SB 1056 (Portantino) requires the State Water Resources Control Board (SWRCB) to certify a total PFAS method by 2022. This bill would require the state board, on or before January 1, 2022, to certify a methodology or methodologies for testing drinking water, groundwater, and surface water for perfluoroalkyl and polyfluoroalkyl substances, as provided, and to accredit qualified laboratories in California to analyze perfluoroalkyl and polyfluoroalkyl substances pursuant to the adopted methodology or methodologies.

AB 2560 (Quirk) is co-sponsored by OCWD and the California Municipal Utilities Association (CMUA) and deals with Notification and Response Level procedures. The bill is a priority for the author, but it is uncertain if it will move this year. The bill outlines that when establishing or revising Notification or Response Levels, the state board shall do all of the following:
(a) Electronically post on its internet website and distribute through email a notice informing interested persons that the state board has initiated the development of a notification or response level.
(b) Electronically post on its internet website and distribute through electronic mail a notice that a draft notification or response level is available. The notice shall include an electronic link to an internet webpage where the draft level can be viewed electronically along with the complete studies that were used to establish the level. Notice and document availability shall occur at least 45 calendar days before finalizing the notification or response level. The state board shall include the draft level as an informational item during a regularly noticed meeting of the state board.
(c) Submit its draft notification or response level for external peer review using the process described in Section 57004.
(d) Take a formal action to finalize and adopt the notification or response level.

SB 996 (Portantino) is co-sponsored by the Metropolitan Water District of Southern California and CMUA and deals with the Contaminants of Emerging Concern (CEC) Program within the SWRCB. The bill would require the Board to establish and then maintain an ongoing, dedicated program for CEC to support and conduct assessments on and provide recommendations of issues with water that may pose a risk to the public.

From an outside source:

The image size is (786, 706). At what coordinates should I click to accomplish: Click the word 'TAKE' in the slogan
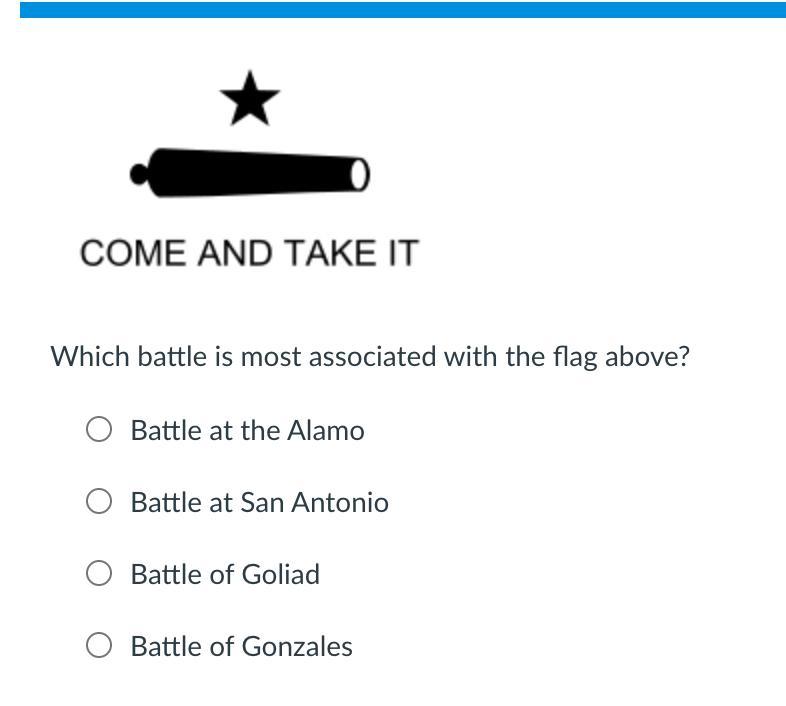[x=329, y=253]
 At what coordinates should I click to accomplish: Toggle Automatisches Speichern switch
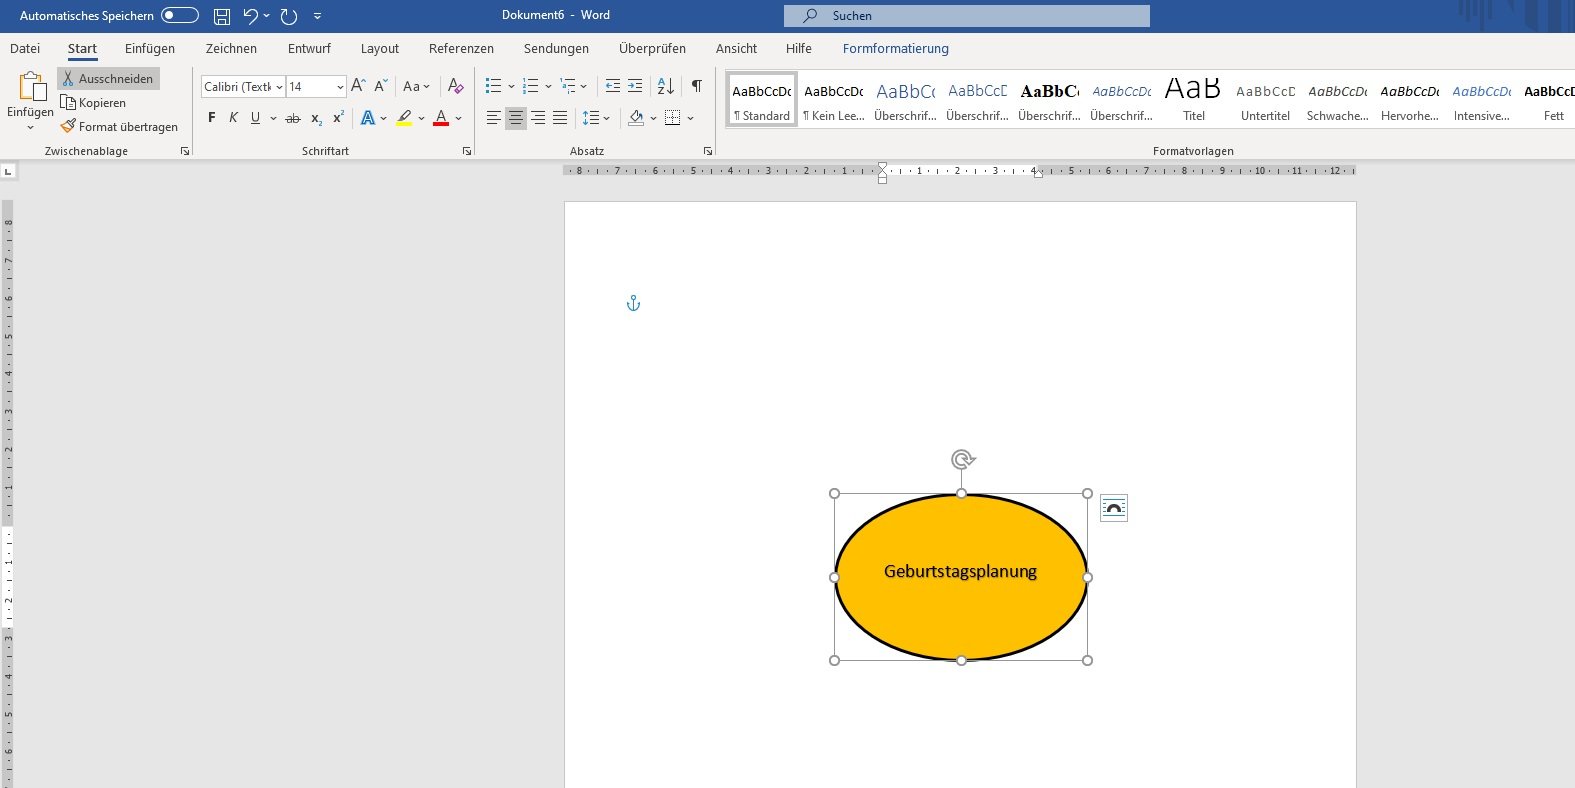pyautogui.click(x=180, y=16)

In addition, the Board would create a Science Advisory Panel to gather and develop information for the program. The bill would require the program to provide opportunities for public participation through the creation of a Stakeholder Advisory Group. Finally, it would also establish in the State Treasury the CEC Action Fund, which would be administered by the Board.  

SB 1044 (Allen) would prohibit the use of PFAS in firefighting foam by 2022. This bill, commencing January 1, 2022, would require: 1) a written notice to the purchaser of firefighter personal protective equipment containing PFAS and require the seller and the purchaser to retain the notice on file for at least 3 years, 2) would prohibit sale in the state of class B firefighting foam to which PFAS chemicals have been intentionally added, 3) would prohibit a person or public entity from discharging or otherwise using for training purposes class B firefighting foam that contains intentionally added PFAS chemicals, and would provide that a violation of this prohibition is punishable by a specified civil penalty.